Publier un communiqué annonçant des changements ? Benjamin Sarcy, chargé de communication externe du Service commun de documentation de l’Université de Bordeaux Montaigne, témoigne : celui annonçant l’ouverture le samedi et la gratuité de l’inscription au service de prêt « n’a eu aucun retour dans la presse ! » Le post sur le réseau social Bluesky a eu une faible répercussion par rapport à X. Seul le réel sur Instagram « a bien fonctionné ».

Peu de formation et de moyens

Et de préciser qu’il ne se considère pas comme chargé de communication ! Mais de fait, il est chargé de cette fonction. Il reste bibliothécaire. Ce qui lui permet de bien parler de son métier, loue-t-il.

Reste que sous-doter la communication universitaire est risqué pour la démocratie, avertit Claire Moreaux, directrice éditoriale à la Netscouade, agence de communication qui accompagne des institutions. « Les canaux sont de plus en plus nombreux, la parole se dissout. La communication publique court le risque d’être remplacée par des sources non vérifiées ». Les annonces du Premier ministre sont en ligne de mire.
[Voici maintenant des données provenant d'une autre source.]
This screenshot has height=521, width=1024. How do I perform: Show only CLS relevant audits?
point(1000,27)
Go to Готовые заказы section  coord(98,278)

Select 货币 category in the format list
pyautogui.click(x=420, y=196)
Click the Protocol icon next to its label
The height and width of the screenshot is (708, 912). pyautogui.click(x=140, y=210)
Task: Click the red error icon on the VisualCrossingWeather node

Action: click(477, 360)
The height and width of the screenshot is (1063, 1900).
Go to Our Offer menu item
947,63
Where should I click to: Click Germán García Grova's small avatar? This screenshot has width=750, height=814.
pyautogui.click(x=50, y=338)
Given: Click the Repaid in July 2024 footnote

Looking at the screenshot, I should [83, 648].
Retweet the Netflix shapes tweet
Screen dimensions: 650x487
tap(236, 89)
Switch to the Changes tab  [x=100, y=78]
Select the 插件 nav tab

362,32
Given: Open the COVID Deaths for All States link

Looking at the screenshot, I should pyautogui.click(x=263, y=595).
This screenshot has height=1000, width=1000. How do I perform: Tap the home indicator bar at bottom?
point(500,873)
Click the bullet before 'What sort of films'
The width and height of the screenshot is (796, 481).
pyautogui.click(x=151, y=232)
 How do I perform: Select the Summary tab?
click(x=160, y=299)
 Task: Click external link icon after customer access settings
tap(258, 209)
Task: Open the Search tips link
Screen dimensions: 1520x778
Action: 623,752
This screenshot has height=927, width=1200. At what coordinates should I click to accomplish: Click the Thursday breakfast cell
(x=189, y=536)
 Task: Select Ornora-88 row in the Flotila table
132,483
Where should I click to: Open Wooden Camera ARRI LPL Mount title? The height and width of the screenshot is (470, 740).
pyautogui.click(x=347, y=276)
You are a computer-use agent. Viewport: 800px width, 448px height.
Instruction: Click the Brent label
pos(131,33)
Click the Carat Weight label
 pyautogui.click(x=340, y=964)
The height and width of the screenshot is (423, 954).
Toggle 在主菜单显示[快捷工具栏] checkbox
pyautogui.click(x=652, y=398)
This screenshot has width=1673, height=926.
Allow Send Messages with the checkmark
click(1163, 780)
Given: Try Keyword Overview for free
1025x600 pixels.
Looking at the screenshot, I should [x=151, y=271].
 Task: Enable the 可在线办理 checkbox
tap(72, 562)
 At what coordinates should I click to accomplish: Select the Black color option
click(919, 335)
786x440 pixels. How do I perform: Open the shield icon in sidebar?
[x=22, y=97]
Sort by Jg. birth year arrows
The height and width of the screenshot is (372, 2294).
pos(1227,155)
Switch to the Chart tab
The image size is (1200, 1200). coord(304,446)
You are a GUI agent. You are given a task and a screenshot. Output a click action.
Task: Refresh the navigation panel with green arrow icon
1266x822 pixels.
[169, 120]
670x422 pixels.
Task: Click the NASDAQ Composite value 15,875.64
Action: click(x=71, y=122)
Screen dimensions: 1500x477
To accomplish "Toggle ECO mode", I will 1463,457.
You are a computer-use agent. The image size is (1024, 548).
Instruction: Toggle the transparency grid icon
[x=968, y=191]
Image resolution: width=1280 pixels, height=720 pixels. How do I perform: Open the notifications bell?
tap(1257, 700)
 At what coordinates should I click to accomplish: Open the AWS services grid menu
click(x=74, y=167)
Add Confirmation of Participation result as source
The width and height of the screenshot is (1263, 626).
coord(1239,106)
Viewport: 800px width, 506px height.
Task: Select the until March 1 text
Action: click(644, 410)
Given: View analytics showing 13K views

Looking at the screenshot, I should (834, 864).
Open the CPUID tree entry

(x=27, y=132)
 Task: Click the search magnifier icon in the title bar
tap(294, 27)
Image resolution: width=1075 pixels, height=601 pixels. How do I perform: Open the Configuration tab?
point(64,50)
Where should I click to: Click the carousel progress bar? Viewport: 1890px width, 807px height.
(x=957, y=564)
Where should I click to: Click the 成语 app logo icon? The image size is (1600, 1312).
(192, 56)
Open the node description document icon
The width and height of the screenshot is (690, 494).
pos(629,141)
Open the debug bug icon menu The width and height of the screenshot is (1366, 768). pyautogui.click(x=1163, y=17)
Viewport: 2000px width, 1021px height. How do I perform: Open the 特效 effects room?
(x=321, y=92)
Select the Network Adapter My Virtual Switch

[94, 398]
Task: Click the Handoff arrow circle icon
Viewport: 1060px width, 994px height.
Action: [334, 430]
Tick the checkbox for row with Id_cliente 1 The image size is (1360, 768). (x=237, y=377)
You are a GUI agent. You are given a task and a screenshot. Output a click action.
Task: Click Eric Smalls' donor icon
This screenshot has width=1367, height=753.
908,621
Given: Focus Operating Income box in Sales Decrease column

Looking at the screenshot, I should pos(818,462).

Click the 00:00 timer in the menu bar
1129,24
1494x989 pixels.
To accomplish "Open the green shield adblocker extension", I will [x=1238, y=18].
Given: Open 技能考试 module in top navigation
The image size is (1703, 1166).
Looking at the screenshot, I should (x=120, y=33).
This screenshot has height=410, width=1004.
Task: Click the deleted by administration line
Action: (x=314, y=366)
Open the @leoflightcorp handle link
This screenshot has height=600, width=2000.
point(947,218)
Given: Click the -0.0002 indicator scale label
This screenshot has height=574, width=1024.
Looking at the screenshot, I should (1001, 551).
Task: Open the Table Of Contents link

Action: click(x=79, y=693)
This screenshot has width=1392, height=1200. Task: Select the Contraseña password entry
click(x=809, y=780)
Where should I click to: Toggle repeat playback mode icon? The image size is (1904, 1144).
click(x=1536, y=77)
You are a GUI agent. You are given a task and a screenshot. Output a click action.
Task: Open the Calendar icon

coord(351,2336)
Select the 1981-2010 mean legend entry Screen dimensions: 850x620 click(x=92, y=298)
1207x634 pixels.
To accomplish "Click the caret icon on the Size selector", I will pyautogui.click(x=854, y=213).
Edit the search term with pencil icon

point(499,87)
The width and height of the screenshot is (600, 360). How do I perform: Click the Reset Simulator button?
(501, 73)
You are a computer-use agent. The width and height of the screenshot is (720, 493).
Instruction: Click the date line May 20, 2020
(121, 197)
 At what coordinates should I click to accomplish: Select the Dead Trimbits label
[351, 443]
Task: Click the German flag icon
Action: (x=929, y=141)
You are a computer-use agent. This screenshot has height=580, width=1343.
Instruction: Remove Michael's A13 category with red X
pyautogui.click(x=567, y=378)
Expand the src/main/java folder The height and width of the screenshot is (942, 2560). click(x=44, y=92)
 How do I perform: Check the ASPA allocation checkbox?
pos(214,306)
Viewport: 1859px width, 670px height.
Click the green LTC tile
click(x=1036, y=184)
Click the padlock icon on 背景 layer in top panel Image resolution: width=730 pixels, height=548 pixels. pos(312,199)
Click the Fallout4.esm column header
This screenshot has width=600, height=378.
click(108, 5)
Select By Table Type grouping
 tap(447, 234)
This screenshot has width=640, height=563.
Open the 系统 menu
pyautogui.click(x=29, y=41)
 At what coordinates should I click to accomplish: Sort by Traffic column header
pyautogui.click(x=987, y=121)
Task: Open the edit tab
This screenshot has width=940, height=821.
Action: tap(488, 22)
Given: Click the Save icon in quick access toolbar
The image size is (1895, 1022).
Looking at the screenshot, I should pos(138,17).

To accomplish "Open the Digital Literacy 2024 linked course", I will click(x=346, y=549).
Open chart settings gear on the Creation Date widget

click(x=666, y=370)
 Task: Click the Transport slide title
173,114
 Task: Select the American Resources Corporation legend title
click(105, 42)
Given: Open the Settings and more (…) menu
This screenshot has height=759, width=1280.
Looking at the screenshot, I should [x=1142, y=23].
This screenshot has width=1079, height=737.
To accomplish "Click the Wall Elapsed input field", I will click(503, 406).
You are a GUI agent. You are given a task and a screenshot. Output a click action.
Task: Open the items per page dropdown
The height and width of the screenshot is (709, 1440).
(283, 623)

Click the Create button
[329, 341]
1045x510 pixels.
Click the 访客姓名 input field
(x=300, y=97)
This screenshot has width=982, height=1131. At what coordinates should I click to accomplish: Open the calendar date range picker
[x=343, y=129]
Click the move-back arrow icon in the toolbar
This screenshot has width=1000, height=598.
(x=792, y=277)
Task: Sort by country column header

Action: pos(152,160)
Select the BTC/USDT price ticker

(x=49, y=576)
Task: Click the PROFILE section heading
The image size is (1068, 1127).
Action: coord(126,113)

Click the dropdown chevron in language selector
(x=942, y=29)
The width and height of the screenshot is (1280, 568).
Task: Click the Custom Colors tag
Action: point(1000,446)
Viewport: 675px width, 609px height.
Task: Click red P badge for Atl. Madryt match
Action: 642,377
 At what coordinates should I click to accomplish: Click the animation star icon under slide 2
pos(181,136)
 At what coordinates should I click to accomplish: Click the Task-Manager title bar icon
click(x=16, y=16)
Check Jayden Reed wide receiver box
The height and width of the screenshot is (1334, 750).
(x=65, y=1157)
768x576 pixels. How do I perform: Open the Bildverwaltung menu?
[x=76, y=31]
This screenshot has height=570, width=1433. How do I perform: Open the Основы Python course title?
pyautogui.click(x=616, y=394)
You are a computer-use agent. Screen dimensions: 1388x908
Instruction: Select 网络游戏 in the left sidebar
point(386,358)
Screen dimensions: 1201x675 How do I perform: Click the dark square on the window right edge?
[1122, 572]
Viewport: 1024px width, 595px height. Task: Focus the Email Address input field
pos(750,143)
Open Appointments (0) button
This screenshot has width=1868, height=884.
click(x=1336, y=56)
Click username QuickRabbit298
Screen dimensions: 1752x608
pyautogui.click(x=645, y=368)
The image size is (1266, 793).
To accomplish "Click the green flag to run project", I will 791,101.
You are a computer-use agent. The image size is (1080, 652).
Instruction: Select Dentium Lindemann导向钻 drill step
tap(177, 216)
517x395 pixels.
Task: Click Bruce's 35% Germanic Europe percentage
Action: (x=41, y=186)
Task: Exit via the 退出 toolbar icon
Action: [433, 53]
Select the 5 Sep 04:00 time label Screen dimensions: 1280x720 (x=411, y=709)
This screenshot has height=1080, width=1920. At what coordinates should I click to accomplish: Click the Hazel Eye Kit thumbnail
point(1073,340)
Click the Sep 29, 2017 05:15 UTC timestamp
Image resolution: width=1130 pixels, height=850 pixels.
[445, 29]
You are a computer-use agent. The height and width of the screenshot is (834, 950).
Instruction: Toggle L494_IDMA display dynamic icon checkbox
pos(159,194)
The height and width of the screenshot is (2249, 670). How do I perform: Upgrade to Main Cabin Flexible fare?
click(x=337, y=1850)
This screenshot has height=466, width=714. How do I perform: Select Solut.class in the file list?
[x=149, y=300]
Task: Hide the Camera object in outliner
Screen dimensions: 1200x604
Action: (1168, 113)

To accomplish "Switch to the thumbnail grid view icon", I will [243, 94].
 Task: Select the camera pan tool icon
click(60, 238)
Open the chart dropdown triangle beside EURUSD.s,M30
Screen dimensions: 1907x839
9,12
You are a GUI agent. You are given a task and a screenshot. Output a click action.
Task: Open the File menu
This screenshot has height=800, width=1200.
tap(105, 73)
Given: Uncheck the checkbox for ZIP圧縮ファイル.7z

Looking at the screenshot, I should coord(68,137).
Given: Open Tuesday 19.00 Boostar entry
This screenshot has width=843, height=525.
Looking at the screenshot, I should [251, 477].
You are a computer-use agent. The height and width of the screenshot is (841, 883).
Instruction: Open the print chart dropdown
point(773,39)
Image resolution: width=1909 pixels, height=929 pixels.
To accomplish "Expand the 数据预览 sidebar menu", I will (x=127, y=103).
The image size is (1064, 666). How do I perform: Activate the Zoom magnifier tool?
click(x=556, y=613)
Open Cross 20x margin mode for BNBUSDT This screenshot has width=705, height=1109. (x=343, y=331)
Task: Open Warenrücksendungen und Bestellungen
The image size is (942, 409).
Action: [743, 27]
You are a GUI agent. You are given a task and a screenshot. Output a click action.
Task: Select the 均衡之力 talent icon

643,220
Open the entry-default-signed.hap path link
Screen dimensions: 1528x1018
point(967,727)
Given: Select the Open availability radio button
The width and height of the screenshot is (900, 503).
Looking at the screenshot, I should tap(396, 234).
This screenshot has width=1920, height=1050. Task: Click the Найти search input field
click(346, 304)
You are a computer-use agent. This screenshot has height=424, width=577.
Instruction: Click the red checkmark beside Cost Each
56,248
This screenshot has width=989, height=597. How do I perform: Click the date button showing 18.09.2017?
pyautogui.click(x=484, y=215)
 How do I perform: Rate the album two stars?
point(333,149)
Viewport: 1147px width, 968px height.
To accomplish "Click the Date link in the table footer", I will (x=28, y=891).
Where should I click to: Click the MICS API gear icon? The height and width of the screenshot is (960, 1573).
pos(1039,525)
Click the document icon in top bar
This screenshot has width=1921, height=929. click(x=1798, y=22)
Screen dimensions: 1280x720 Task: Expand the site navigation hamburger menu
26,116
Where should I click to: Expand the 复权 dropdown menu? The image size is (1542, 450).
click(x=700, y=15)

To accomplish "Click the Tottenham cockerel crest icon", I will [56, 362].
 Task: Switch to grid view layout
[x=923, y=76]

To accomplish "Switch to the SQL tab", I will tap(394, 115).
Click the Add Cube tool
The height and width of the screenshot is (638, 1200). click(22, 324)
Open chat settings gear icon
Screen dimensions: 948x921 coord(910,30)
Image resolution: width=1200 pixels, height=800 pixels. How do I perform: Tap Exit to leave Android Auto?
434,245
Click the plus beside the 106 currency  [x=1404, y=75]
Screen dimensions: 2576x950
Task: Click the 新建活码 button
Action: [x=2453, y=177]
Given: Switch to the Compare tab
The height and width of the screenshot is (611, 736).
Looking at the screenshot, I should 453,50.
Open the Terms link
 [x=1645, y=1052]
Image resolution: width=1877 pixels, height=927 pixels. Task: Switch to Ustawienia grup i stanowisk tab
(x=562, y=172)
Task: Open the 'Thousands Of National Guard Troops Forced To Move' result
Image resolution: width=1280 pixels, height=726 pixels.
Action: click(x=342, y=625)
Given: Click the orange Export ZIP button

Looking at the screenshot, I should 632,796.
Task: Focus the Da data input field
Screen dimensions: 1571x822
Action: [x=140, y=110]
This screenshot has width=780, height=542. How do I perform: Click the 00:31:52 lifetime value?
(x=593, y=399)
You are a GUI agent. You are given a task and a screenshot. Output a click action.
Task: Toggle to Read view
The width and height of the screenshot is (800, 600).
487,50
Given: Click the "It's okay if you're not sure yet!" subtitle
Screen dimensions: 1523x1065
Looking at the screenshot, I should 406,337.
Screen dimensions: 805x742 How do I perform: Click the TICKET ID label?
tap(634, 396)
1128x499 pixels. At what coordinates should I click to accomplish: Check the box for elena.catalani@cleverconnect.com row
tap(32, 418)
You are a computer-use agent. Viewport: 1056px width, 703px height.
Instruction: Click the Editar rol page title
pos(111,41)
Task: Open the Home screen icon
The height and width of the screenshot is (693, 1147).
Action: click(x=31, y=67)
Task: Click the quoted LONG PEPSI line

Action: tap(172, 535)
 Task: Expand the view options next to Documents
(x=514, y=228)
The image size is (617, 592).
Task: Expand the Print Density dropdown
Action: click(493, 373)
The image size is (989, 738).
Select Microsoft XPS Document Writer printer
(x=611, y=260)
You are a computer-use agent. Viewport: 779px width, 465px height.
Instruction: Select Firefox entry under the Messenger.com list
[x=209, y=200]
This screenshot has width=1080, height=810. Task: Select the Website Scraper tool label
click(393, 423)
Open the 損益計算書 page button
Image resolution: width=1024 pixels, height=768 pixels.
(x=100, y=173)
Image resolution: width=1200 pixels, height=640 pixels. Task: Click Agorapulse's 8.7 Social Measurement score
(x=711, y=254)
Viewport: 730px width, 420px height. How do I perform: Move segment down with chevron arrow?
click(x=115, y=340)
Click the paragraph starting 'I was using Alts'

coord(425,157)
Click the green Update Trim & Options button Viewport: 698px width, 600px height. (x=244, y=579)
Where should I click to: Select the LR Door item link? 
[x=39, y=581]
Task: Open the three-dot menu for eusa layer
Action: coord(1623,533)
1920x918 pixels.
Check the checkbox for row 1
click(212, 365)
Mais l’argent n’est pas le seul nerf de la guerre, remarque-t-elle. « Chez mes clients, la difficulté à communiquer n’est pas tant liée au budget qu’à la structure même de l’organisation : parfois, les services sont en concurrence ! » Et la bibliothèque inaudible. « Il faut rappeler à nos directions qu’on est le lieu le plus fréquenté de l’université, donc d’être bien intégré dans les chaînes de décisions », défend Benjamin Sarcy.

Complexifier les cibles

Avoir une organisation rodée, et des cibles bien définies. « On va avoir de grandes familles de cibles : les étudiants, les chercheurs… Mais il faut les affiner : les étudiants en licence, en master… Pas forcément communiquer moins, mais plus justement », propose Claire Moreaux.

Congrès ADBU 2025 sur la communication
Congrès ADBU 2025 sur la communication- Photo FANNY GUYOMARD

Simplifier le message

Complexifier les cibles, mais simplifier l’institution portant le message, intervient Manuel Canévet, qui mentionne la mode des appels à projet se présentant sous forme de marque, mais qui se superposent à la marque de l’Université. Ajoutez à cela les entités à l’intérieur de l’université qui se pensent comme des marques. « Or, sont-elles des marques, ou des produits ?! »

Exemple concret dans les bibliothèques de Rennes, représentées par Malik Diallo. Elles fonctionnent en réseau, ce qui constitue une force, mais aussi une faiblesse, un brouillage entre les bibliothèques de quartier et celle de la métropole. Le réseau vient donc d’établir une charte graphique « qui permet d’avoir identité commune ».

Ne plus faire la publicité d'animations précises ?

But ultime de la communication : « Ne pas dire seulement “venez voir ce que la bibliothèque a produit”, mais “on vous accueille et à vous de vous donner rendez-vous dans l’équipement”. Plus seulement être dans le push, mais se faire relayer. » Que les habitants deviennent ambassadeurs de la bibliothèque. Et le signe ultime du succès, sourit Clément Oury, directeur de l’Humathèque, directeur général adjoint du Campus Condorcet : quand l’Humathèque est déclinée en verbe par les étudiants : « "Tu fais quoi après ? Je vais humathéquer !" »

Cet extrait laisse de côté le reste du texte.